→ ASSIGNMENT
An unchanged copy of every record below, without pictures, is the goal.

= Beginning of Section =

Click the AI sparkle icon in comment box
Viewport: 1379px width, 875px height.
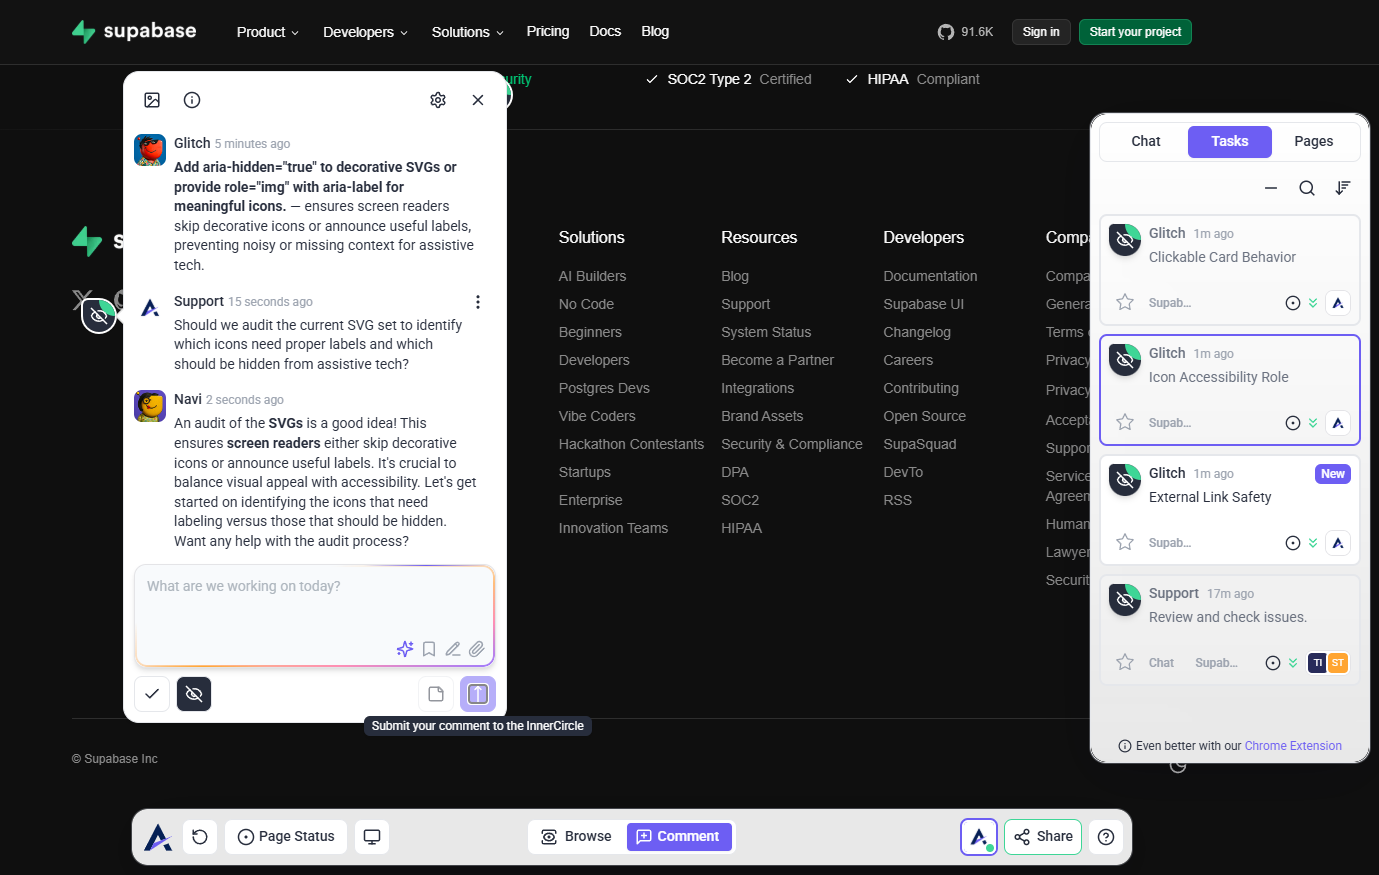click(405, 649)
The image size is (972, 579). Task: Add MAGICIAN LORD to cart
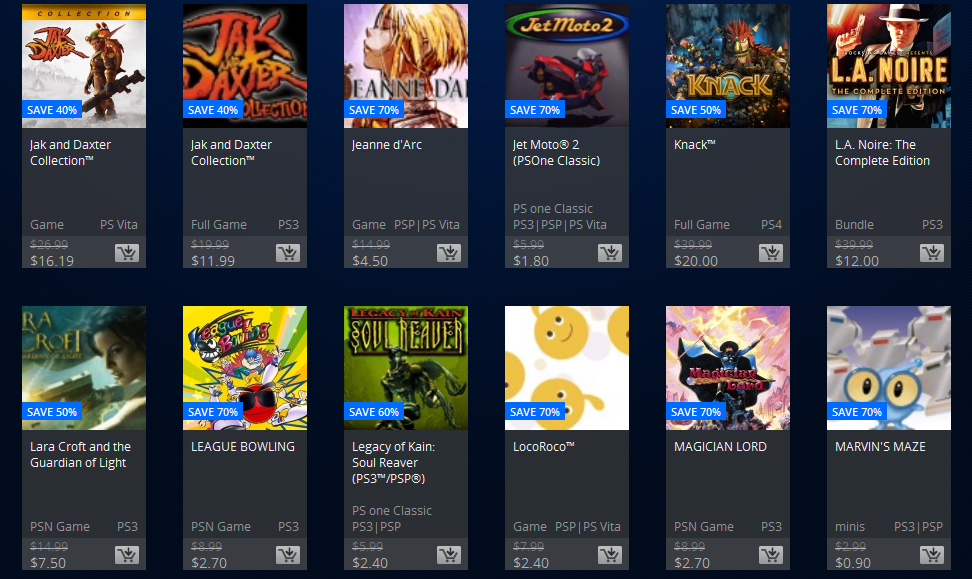(x=771, y=555)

= End of Section =

→ TASK RESPONSE
Click the AI sparkle icon in comment box
Viewport: 1379px width, 875px height.
click(405, 649)
The image size is (972, 579). Task: Add MAGICIAN LORD to cart
(x=771, y=555)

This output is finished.